Lennon flipped it open. Within, there were the expected things, birth certificates and scans of old passports, transcripts from high school and college. But it was the other things that surprised her. The extensive doctor’s notes dating back decades, the family photos, and faded Polaroids of Claude as a kid. There were even a few crude drawings in crayon, depicting a stick figure family, each person spaced oddly apart. An assortment of plane tickets and dividend checks and tuition statements and transcripts from a Catholic preschool somewhere in Mississippi. On the following page, therapy notes from a session years prior outlining Claude’s “antisocial tendencies” and “combative approach to discussion.”

Lennon stared down in awe and horror. It was an entire life flattened and put on paper. It felt wrong to even look at it.

“Do you keep one of these for each of us?”

Sawyer nodded. “We update them roughly once a semester to include final grades or new contact information in the event that someone graduates or leaves, like Claude did.”

Lennon paused to jot down Claude’s most recent address on a slip of paper. It was a residence somewhere in Manhattan, which surprised her. Given Claude’s rich southern accent, she’d been expecting to find him on a plantation somewhere deep in the south. “So you have one on me?”

“Of course.”

“What’s in it?”

“Why are you so sure I looked?”

“I know you looked. Why wouldn’t you?”

Sawyer rolled his eyes. “You’re not half as interesting as you think you are,” he said, which Lennon noted was decidedly not a no .

“What if I asked you to pull Dante’s file? Could you do it?”

“No. That information is…restricted.”

“Why? Because he’s a professor?”

“No…I can access the files of professors too.”

“Then why is Dante’s restricted, specifically?”

“Why don’t you just ask him yourself?” said Sawyer, exasperated. “The two of you are close. I can’t imagine he’d refuse you.”

“Then you have a flawed idea of who he is and how much I matter to him.”

“My condolences,” he said flatly and without a hint of sympathy.

Lennon narrowed her eyes. “You know something. Don’t you?”

The flush on Sawyer’s cheeks deepened from red to an almost ashen purple. He didn’t look at her but didn’t deny anything either. “I’m not doing this with you.”

“Why not?”

“Because his file basically doesn’t exist.”

“What? Why?”

“I don’t know,” said Sawyer. “I only found out because Claude came in asking questions a few days after Ben’s death. He kept demanding Dante’s file, and I was worried he’d lose it if I didn’t hand it over. So I offered to look for it—just to appease him, keep him quiet. But when I found Dante’s file there was next to nothing in it. Just a slip of paper that said the contents were redacted.”

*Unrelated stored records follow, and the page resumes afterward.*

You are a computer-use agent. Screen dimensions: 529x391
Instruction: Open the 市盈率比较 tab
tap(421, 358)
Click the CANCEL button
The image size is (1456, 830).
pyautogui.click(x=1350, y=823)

“Did Claude ever say why he wanted it in the first place?”

“He was drunk and, honestly, less than lucid, so I’m not entirely sure what he was after. But he was determined, and he became furious when I couldn’t find it. I even tried to ask the other librarians if they knew why his file was redacted, and they didn’t have a clue. Or if they did, they wouldn’t tell me. All I gathered was that the redacted files are kept in the vice-chancellor’s private library. She’s the only one who has access to them.”

Something twisted deep in Lennon’s stomach. Feeling sick, Lennon nodded and tucked Claude’s address into the pocket of her trousers. “Thanks for all of this. I’ll tell Claude you said hi when I see him—”

“Not so fast,” said Sawyer. “If you’re going to see Claude, I’m coming with you.”